Sensibilidade a Cobre e Cromo por Oreochromis niloticus e Pistia stratiotes
DOI:
https://doi.org/10.5132/jbse.2006.01.008Palavras-chave:
cromo, cobre, Oreochromis niloticus, Pistia stratiotesResumo
Poucos trabalhos sobre a sensibilidade de organismos aquáticos a contaminantes ambientais são realizados utilizando-se espécies comuns aos ecossistemas brasileiros. Oreochromis niloticus é uma espécie amplamente distribuída em reservatórios, assim como Pistia stratiotes, tratando-se das espécies de peixe e macrófita, respectivamente, mais abundantes na represa do Lobo. O objetivo deste trabalho foi determinar as faixas de sensibilidade a Cu e Cr para essas duas espécies. As soluções-teste foram preparadas com água de cultivo para os peixes e com água da represa para as macrófitas, a partir de soluções-estoque de K2Cr2O7 e CuSO4. 5H2O. A CL50 foi calculada através do método Trimmed Spearman-Karber após 96 h de exposição para os peixes e a CE50 , após 168 h para as macrófitas.
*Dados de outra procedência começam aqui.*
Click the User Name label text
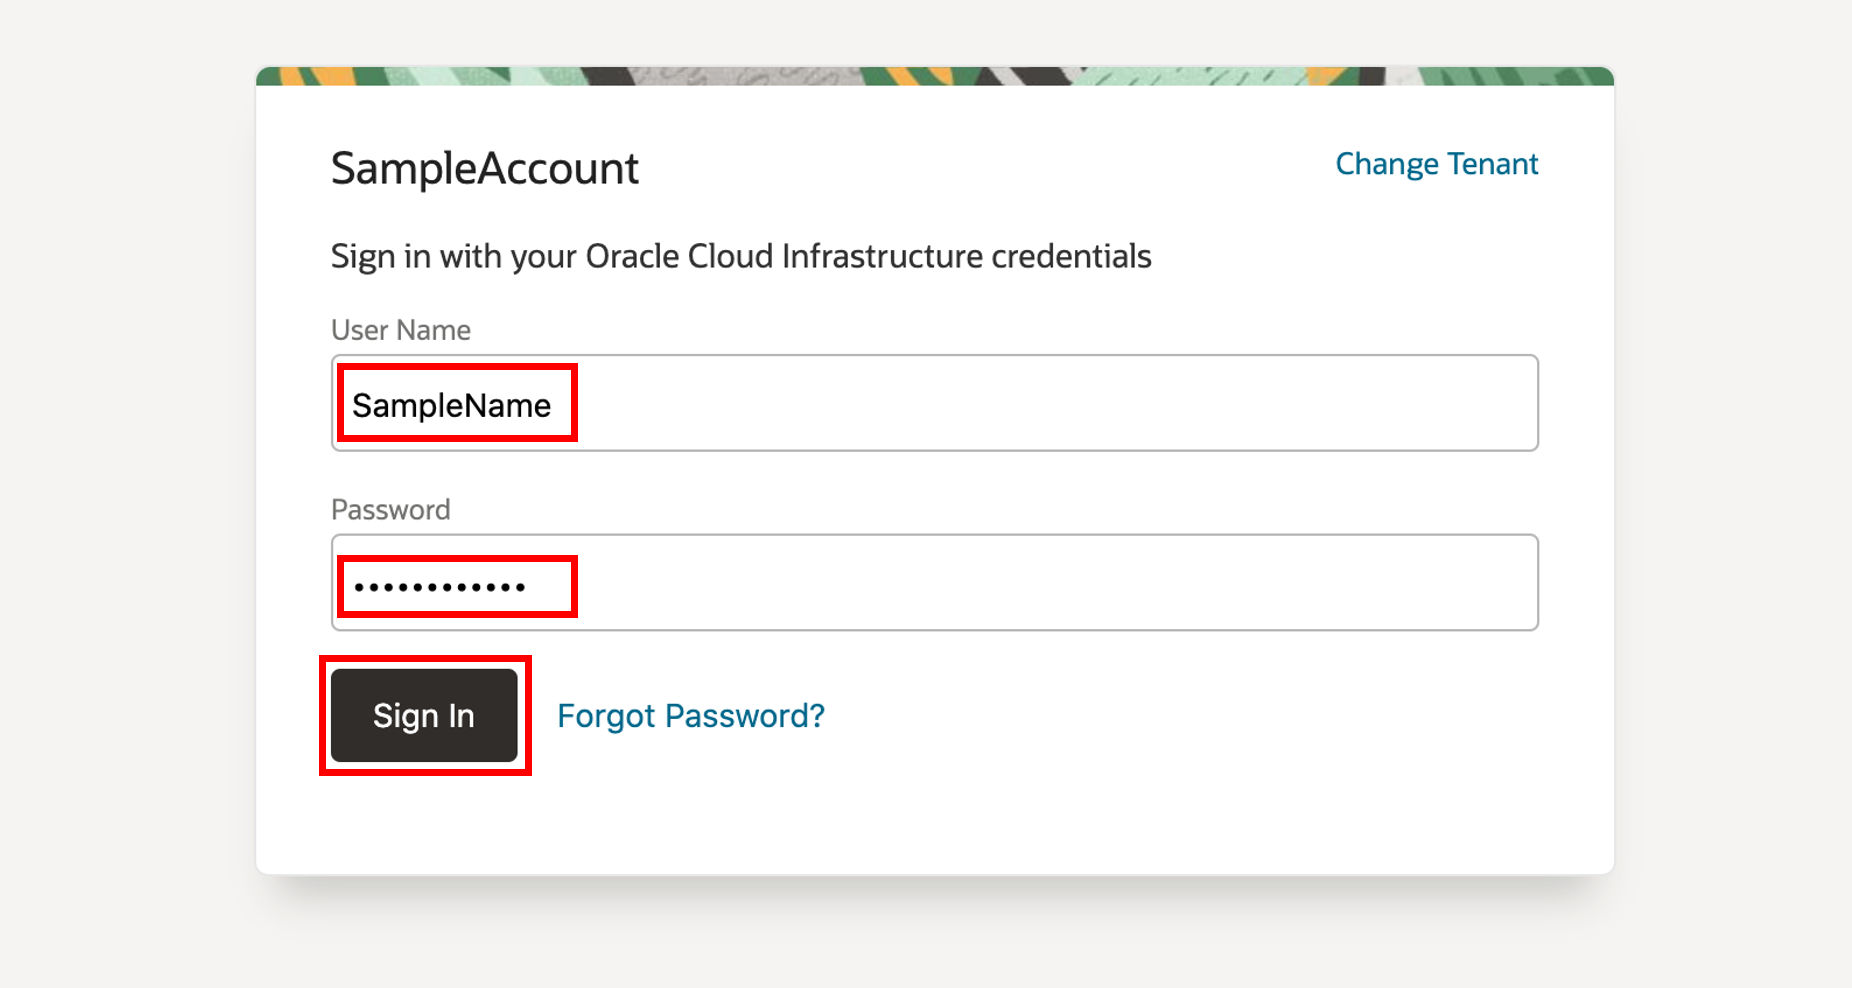1852x988 pixels. pyautogui.click(x=400, y=330)
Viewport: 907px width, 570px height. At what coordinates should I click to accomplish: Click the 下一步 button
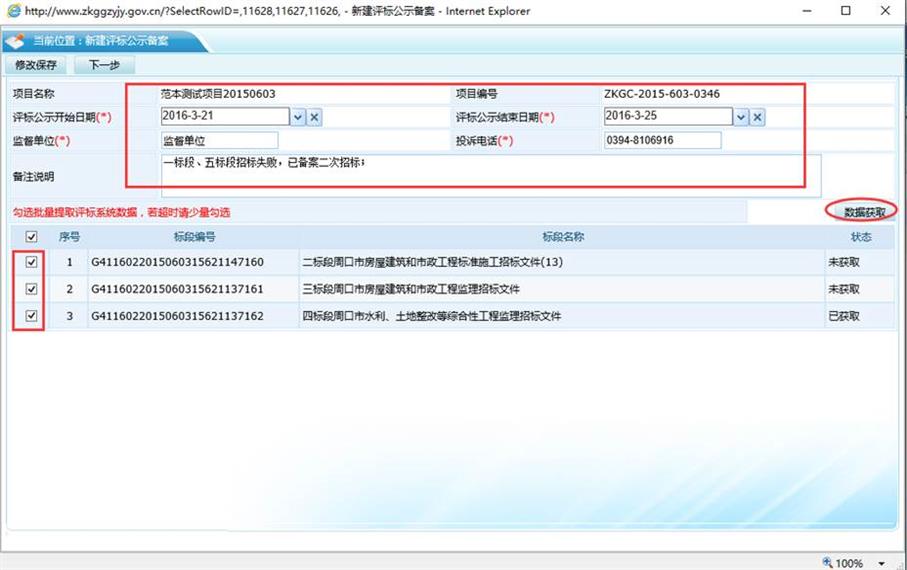pyautogui.click(x=104, y=65)
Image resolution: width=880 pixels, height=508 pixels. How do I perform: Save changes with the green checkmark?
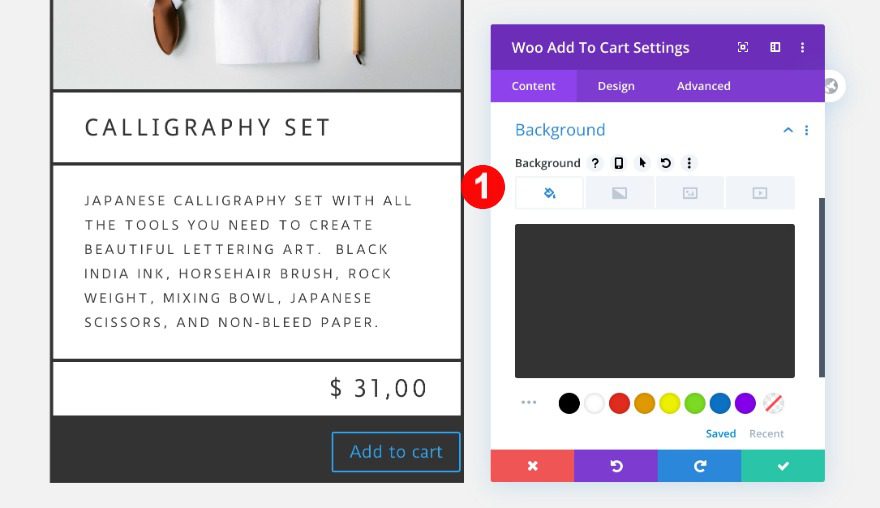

Foram avaliadas as seguintes características nos indivíduos de P. stratiotes: altura, diâmetro, número de folhas e número de raízes. Os valores de CL50 para Cr obtidos com os indivíduos de O. niloticus variaram entre 107,2 e 164 mg/L, e os valores para Cu variaram de 0,32 a 0,65 mg/L. Os valores de CE50 de Cr determinados nos testes com P. stratiotes variaram entre 22,4 e 33,7 mg/L, avaliando-se tanto o número de folhas como o número de raízes. Nos testes com cobre esses valores variaram entre 0,2 e 0,3 mg/L, considerando-se o número de raízes. Ambas as espécies testadas apresentaram maior sensibilidade ao Cu que ao Cr, e os valores de CL50 obtidos para os peixes e de CE50 obtidos para as macrófitas foram superiores aos determinados em outros trabalhos para espécies de diferentes níveis tróficos, sugerindo que essas espécies não são indicadas para uso como organismos-teste, ao menos considerando-se os parâmetros de efeito avaliados.